When Xi (Nixau), a Kalahari Desert tribesman, discovers a Coca-Cola bottle, he is utterly unaware of the globalized world around him. Jamie Uys’s 1980 comedy classic portrays this narrative. Scarcity is shown for the first time to Xi’s originally happy tribe when the introduction of the bottle to their culture creates conflict and sadness. He encounters western scientists, foreign professors, guerrillas, and policemen on his journey to rid the tribe of the bottle. The Gods Must Be Crazy is the most financially successful film to come out of South Africa because it depicts the ridiculousness of civilization’s institutionalization of science and law through Xi’s eyes.

6. Gangster’s Paradise: Jerusalem

A child from Soweto, Lucky Kunene (Rapulana Seiphemo) rises from carjackings and robberies to establishing a real-estate empire in Johannesburg’s Hillbrow district shown by Ralph Ziman in his 2008 film. He poses as a vigilante real estate agent who threatens landlords with violence if they don’t lower their rent prices like the Robin Hood of the 1990s in South Africa. Social mobility in a society that restricts people’s potential is the subject of this story.

7. District 9

District 9

Director Neill Blomkamp’s District 9 is a darkly comedic sci-fi allegory that examines racism, ghettoization, and stigmatization through the lens of District Six in Cape Town during the Apartheid era. Wikus (Sharito Copley), an Afrikaner administrator, attempts to evacuate an extraterrestrial refugee camp in a mockumentary style. Gang culture, black market economics, and the persecution of outsiders are just some of the topics covered in this video… Blomkamp was heavily influenced by Franz Kafka’s work. At least four Academy Awards were nominated.

8. Paljas

The narrative of a stationmaster and his wretched, isolated family, who live in the Karoo semi-desert, is told in this 1998 Afrikaans-language film written by Chris Barnard and directed by Katinka Heyns. The family is, of course, an accurate representation of South Africa. Willem (Larry Leyden), the family’s boy, makes friends with a clown (Ellis Pearson) and his elephant buddy in a bizarre sequence. Despite the family’s efforts to mend, the local townspeople’s hatred remains unabated.

9. Otelo Burning

Otelo Burning

Director Sara Blecher and her cast worked on this Zulu-language film for several years before it was released in 2011. During the 1980s, Otelo Buthelezi and his friends find solace in surfing as racial tensions rise. It’s up to Otelo to decide if he wants to turn pro or defend his family in the embattled township of Otelo.

10. Yesterday

Known for her roles in Hotel Rwanda and Invictus, actress Leleti Khumalo shines as the film’s titular character, a diligent rural peasant who is raising her daughter Beauty alone because her husband is a mineworker on the move. Yesterday is eventually diagnosed with AIDS after he physically collapses on stage.
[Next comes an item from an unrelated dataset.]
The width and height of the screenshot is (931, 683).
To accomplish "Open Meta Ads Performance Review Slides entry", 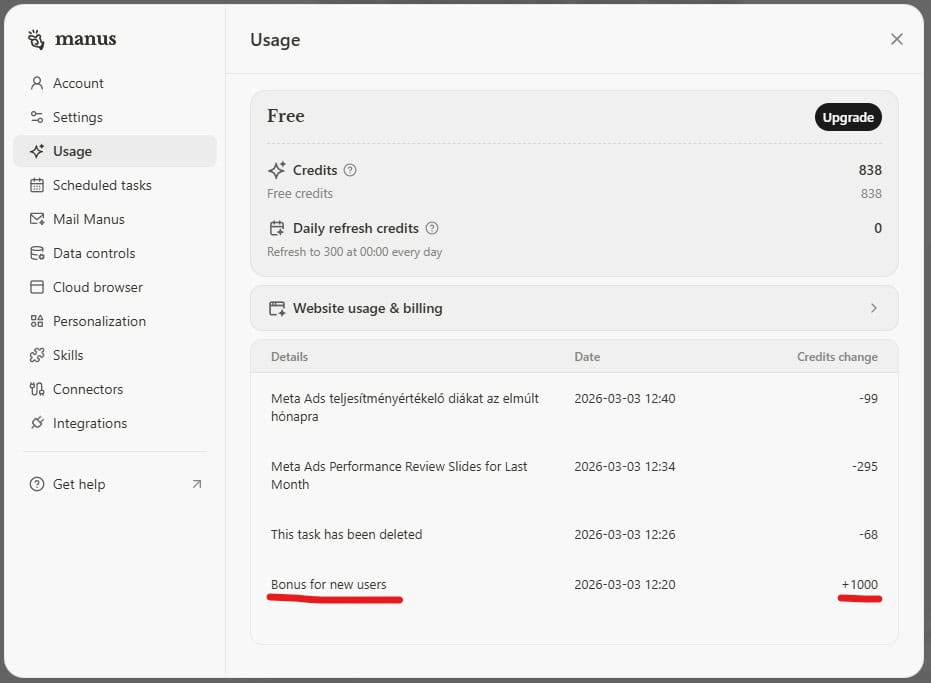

She’s determined to live until Beauty, her seven-year-old daughter, is old enough to go to school. During the visit to her spouse to inform him that he has contracted the disease from her, he beats her. Before he dies, he returns, confesses his sins, and aids Yesterday in building a makeshift hospital. People living with HIV or AIDS-related illnesses are subjected to stigma in South Africa, which is depicted in a 2004 film that focuses on this issue. As a Best Foreign Language Film candidate, Yesterday was the first full-length feature film shot in Zulu by Darrell Roodt (Sarafina!).